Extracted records
++++++++
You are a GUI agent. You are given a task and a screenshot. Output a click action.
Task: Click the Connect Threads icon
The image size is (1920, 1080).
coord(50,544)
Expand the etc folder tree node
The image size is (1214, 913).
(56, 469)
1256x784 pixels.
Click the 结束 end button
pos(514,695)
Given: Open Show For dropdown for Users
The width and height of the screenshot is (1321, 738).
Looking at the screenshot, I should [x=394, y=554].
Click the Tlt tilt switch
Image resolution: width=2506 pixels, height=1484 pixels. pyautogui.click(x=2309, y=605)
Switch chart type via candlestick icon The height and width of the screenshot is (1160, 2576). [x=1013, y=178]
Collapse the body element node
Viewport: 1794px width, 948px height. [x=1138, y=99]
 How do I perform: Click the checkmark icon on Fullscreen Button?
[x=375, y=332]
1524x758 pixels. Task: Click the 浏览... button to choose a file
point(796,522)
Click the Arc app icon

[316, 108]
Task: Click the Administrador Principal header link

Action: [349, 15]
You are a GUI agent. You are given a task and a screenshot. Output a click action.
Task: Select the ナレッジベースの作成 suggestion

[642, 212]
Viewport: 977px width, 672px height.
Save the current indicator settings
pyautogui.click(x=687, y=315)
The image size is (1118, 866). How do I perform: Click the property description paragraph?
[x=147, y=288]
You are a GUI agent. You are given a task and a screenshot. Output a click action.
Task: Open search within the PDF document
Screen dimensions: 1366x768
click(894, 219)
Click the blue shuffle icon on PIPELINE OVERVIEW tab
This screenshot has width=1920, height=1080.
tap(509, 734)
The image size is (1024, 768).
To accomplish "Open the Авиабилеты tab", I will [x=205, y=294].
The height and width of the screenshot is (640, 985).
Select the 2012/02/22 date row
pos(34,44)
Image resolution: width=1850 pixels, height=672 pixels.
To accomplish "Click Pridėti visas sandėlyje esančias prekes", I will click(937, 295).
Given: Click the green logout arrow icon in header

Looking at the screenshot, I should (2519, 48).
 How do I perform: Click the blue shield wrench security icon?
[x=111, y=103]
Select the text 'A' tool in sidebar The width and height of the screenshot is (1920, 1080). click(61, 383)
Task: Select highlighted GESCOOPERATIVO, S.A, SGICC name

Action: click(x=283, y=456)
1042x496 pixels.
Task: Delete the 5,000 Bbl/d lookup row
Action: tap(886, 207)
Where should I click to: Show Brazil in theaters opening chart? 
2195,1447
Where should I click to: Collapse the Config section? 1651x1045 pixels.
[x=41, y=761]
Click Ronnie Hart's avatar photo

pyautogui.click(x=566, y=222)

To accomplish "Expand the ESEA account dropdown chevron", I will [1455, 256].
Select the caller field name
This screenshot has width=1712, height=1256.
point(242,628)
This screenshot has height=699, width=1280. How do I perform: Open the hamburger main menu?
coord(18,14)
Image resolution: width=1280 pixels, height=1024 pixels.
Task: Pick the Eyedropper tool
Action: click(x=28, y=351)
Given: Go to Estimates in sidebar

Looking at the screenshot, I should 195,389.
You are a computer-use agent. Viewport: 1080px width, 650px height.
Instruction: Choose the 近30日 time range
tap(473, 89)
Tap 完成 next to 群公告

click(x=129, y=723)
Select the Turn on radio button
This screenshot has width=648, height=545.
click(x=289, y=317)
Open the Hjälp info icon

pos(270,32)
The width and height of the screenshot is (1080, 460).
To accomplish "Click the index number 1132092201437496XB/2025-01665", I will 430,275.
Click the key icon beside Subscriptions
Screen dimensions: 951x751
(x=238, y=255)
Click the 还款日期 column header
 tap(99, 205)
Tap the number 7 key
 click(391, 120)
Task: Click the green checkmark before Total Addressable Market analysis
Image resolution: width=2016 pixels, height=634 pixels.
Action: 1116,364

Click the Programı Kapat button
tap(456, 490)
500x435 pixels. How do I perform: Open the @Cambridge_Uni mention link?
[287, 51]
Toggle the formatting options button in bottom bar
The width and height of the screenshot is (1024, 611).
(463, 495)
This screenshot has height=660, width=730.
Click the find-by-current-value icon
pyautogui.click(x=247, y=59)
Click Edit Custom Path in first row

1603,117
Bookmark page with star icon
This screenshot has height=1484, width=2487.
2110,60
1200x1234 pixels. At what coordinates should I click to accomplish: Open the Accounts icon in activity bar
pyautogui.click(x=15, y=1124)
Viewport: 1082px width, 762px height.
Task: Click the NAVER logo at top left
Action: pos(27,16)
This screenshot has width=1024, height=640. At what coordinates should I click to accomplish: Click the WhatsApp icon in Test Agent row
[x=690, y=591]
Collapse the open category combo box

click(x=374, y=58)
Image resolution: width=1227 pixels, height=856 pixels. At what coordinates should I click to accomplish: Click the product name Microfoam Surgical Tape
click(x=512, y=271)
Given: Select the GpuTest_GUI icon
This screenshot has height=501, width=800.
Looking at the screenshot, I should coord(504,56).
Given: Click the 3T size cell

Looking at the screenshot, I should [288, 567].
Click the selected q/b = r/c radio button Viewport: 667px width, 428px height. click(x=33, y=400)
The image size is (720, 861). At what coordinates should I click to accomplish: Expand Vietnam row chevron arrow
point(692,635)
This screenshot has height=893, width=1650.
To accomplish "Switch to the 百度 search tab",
++++++++
Reproduce each of the records above line for line, keeping every character unchanged.

You are a GUI agent. You are given a task and a screenshot. Output a click action.
Task: Click the Connect Threads icon
The image size is (1920, 1080).
coord(50,544)
Expand the etc folder tree node
The image size is (1214, 913).
(56, 469)
1256x784 pixels.
Click the 结束 end button
pos(514,695)
Given: Open Show For dropdown for Users
The width and height of the screenshot is (1321, 738).
Looking at the screenshot, I should [x=394, y=554].
Click the Tlt tilt switch
Image resolution: width=2506 pixels, height=1484 pixels. pyautogui.click(x=2309, y=605)
Switch chart type via candlestick icon The height and width of the screenshot is (1160, 2576). [x=1013, y=178]
Collapse the body element node
Viewport: 1794px width, 948px height. [x=1138, y=99]
 How do I perform: Click the checkmark icon on Fullscreen Button?
[x=375, y=332]
1524x758 pixels. Task: Click the 浏览... button to choose a file
point(796,522)
Click the Arc app icon

[316, 108]
Task: Click the Administrador Principal header link

Action: [349, 15]
You are a GUI agent. You are given a task and a screenshot. Output a click action.
Task: Select the ナレッジベースの作成 suggestion

[642, 212]
Viewport: 977px width, 672px height.
Save the current indicator settings
pyautogui.click(x=687, y=315)
The image size is (1118, 866). How do I perform: Click the property description paragraph?
[x=147, y=288]
You are a GUI agent. You are given a task and a screenshot. Output a click action.
Task: Open search within the PDF document
Screen dimensions: 1366x768
click(894, 219)
Click the blue shuffle icon on PIPELINE OVERVIEW tab
This screenshot has width=1920, height=1080.
tap(509, 734)
The image size is (1024, 768).
To accomplish "Open the Авиабилеты tab", I will [x=205, y=294].
The height and width of the screenshot is (640, 985).
Select the 2012/02/22 date row
pos(34,44)
Image resolution: width=1850 pixels, height=672 pixels.
To accomplish "Click Pridėti visas sandėlyje esančias prekes", I will click(937, 295).
Given: Click the green logout arrow icon in header

Looking at the screenshot, I should (2519, 48).
 How do I perform: Click the blue shield wrench security icon?
[x=111, y=103]
Select the text 'A' tool in sidebar The width and height of the screenshot is (1920, 1080). click(61, 383)
Task: Select highlighted GESCOOPERATIVO, S.A, SGICC name

Action: click(x=283, y=456)
1042x496 pixels.
Task: Delete the 5,000 Bbl/d lookup row
Action: tap(886, 207)
Where should I click to: Show Brazil in theaters opening chart? 
2195,1447
Where should I click to: Collapse the Config section? 1651x1045 pixels.
[x=41, y=761]
Click Ronnie Hart's avatar photo

pyautogui.click(x=566, y=222)

To accomplish "Expand the ESEA account dropdown chevron", I will [1455, 256].
Select the caller field name
This screenshot has width=1712, height=1256.
point(242,628)
This screenshot has height=699, width=1280. How do I perform: Open the hamburger main menu?
coord(18,14)
Image resolution: width=1280 pixels, height=1024 pixels.
Task: Pick the Eyedropper tool
Action: click(x=28, y=351)
Given: Go to Estimates in sidebar

Looking at the screenshot, I should 195,389.
You are a computer-use agent. Viewport: 1080px width, 650px height.
Instruction: Choose the 近30日 time range
tap(473, 89)
Tap 完成 next to 群公告

click(x=129, y=723)
Select the Turn on radio button
This screenshot has width=648, height=545.
click(x=289, y=317)
Open the Hjälp info icon

pos(270,32)
The width and height of the screenshot is (1080, 460).
To accomplish "Click the index number 1132092201437496XB/2025-01665", I will 430,275.
Click the key icon beside Subscriptions
Screen dimensions: 951x751
(x=238, y=255)
Click the 还款日期 column header
 tap(99, 205)
Tap the number 7 key
 click(391, 120)
Task: Click the green checkmark before Total Addressable Market analysis
Image resolution: width=2016 pixels, height=634 pixels.
Action: 1116,364

Click the Programı Kapat button
tap(456, 490)
500x435 pixels. How do I perform: Open the @Cambridge_Uni mention link?
[287, 51]
Toggle the formatting options button in bottom bar
The width and height of the screenshot is (1024, 611).
(463, 495)
This screenshot has height=660, width=730.
Click the find-by-current-value icon
pyautogui.click(x=247, y=59)
Click Edit Custom Path in first row

1603,117
Bookmark page with star icon
This screenshot has height=1484, width=2487.
2110,60
1200x1234 pixels. At what coordinates should I click to accomplish: Open the Accounts icon in activity bar
pyautogui.click(x=15, y=1124)
Viewport: 1082px width, 762px height.
Task: Click the NAVER logo at top left
Action: pos(27,16)
This screenshot has width=1024, height=640. At what coordinates should I click to accomplish: Click the WhatsApp icon in Test Agent row
[x=690, y=591]
Collapse the open category combo box

click(x=374, y=58)
Image resolution: width=1227 pixels, height=856 pixels. At what coordinates should I click to accomplish: Click the product name Microfoam Surgical Tape
click(x=512, y=271)
Given: Select the GpuTest_GUI icon
This screenshot has height=501, width=800.
Looking at the screenshot, I should coord(504,56).
Given: Click the 3T size cell

Looking at the screenshot, I should [288, 567].
Click the selected q/b = r/c radio button Viewport: 667px width, 428px height. click(x=33, y=400)
The image size is (720, 861). At what coordinates should I click to accomplish: Expand Vietnam row chevron arrow
point(692,635)
This screenshot has height=893, width=1650.
To accomplish "Switch to the 百度 search tab",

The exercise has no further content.